12-12:30pm. Usually about 30 minutes after she has milk we offer her a solid lunch.
3pm. She will either nurse if I am not working or she will have a bottle if I am working. With the bottle she will drink about 5oz and if nursing she will eat for about 4-8 minutes.
*The evenings tend to be less scheduled.
5/6/7pm. At any of these times she might nurse. She will nurse for at least one of the times, but here lately she’s been wanting to nurse at two of these times. For about the first 11 months her schedule was always to have her last nursing session at 6pm. Lately she has been wanting to nurse at both 5 and 7pm. So we just follow her lead. At any of these sessions though it lasts for about 4-8 minutes. Sometimes the 7pm one will last longer for about 10-13 minutes.
6-6:30pm Around this time we will offer her a solid dinner.
7pm is her bed time and she will sleep all through the night.
9:30pm. Last pumping session of the night. I will usually pump each side for about 10 minutes.
*If it is a working day then I will nurse at the 6am feeding, pump at work at 10am and 2pm, and then nurse the rest of the night when she wants from when I get home around 4 and on.
The things that have stayed the same are that she is still nursing pretty much every three hours during the day. The major change has been the amount of time she nurses. She has always been a fast nurser with her normal times being around 10 minutes. She now tends to stay around the 5-minute-mark during the day with the longest one in the morning and some times a long one at bed time. Remember that this doesn’t necessarily mean she is getting any less milk or not enough milk. By this age toddlers are very efficient at getting the milk out. The other thing I have changed from my last breastfeeding blog is that I have moved down to only pumping twice at work instead of three times and I only pump at morning and night on the days I am home with her versus pumping at every nursing session.

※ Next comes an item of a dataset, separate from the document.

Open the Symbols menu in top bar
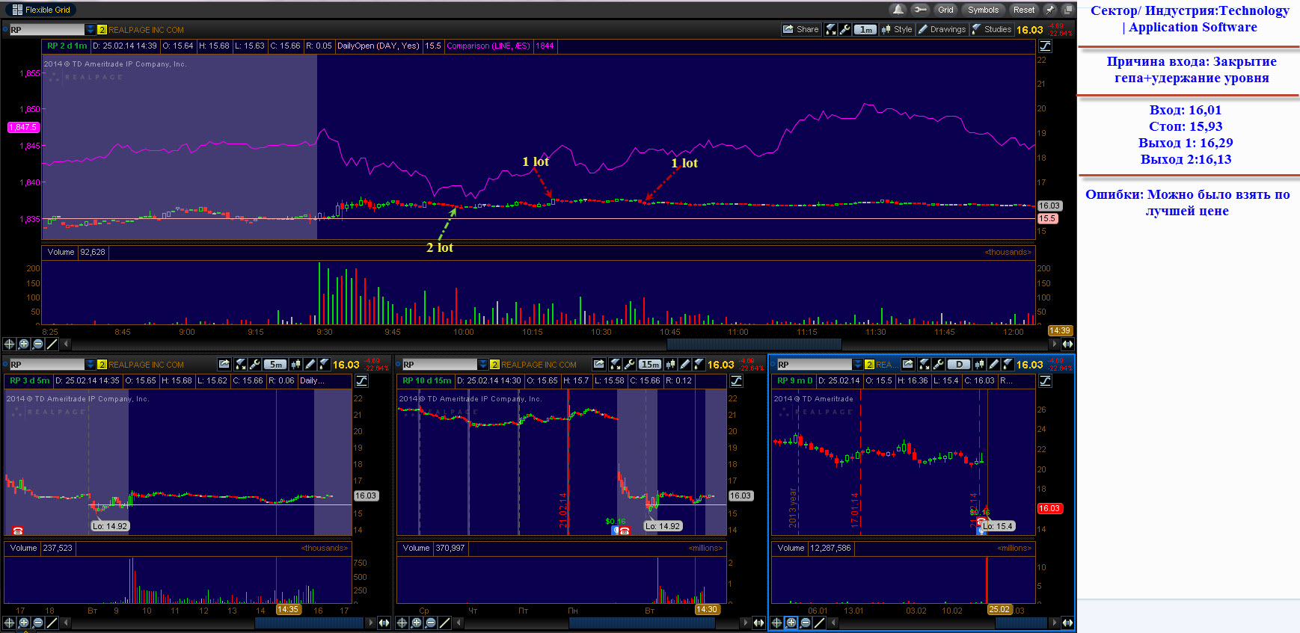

So the big question now that she is one is when will I be weaning her from breastfeeding. Currently I have no desire to wean her and she isn’t showing any signs of wanting to be weaned. So I plan to continue to nurse her for as long as we both are comfortable doing so. Even after baby is one there are still so many benefits to continuing nursing for both the child and mom. One thing to keep in mind is that the American Academy of Pediatrics recommends that babies be breastfeed until age two. “Health outcomes for mothers and babies are best when breastfeeding continues for at least two years. Breastfeeding should continue as long as mutually desired by mother and child.” (https://www.aafp.org/about/policies/all/breastfeeding-support.html#Key Recommendations) Benefits that the toddler still receives includes immune factors from mom to help them keep sickness away, cognitive achievement is higher in those who are breastfed longer, nutrition, connection between mom and child, etc. For mom the benefits include reducing the risk of breast cancer, ovarian cancer, uterine cancer, endometrial cancer, rheumatoid arthritis, cardiovascular disease, etc. It protects against osteoporosis and type 2 diabetes and helps keep mom at a healthy weight. The benefits are endless!
So for now we are going to keep on keeping on for as long as possible. If anyone has any tips on nursing a toddler please share them below. I am always open to learn more, especially from those who have already done this. I never thought I would be in the extended breastfeeding group so I need all the help I can get! This past year of breastfeeding has been amazing and I’m so thankful for my experience and for the ability I’ve had to not only feed my baby, but to also donate close to 10,000 ounces to many local mammas that I have since come to call friends. This beautiful and strong community is something I will cherish forever.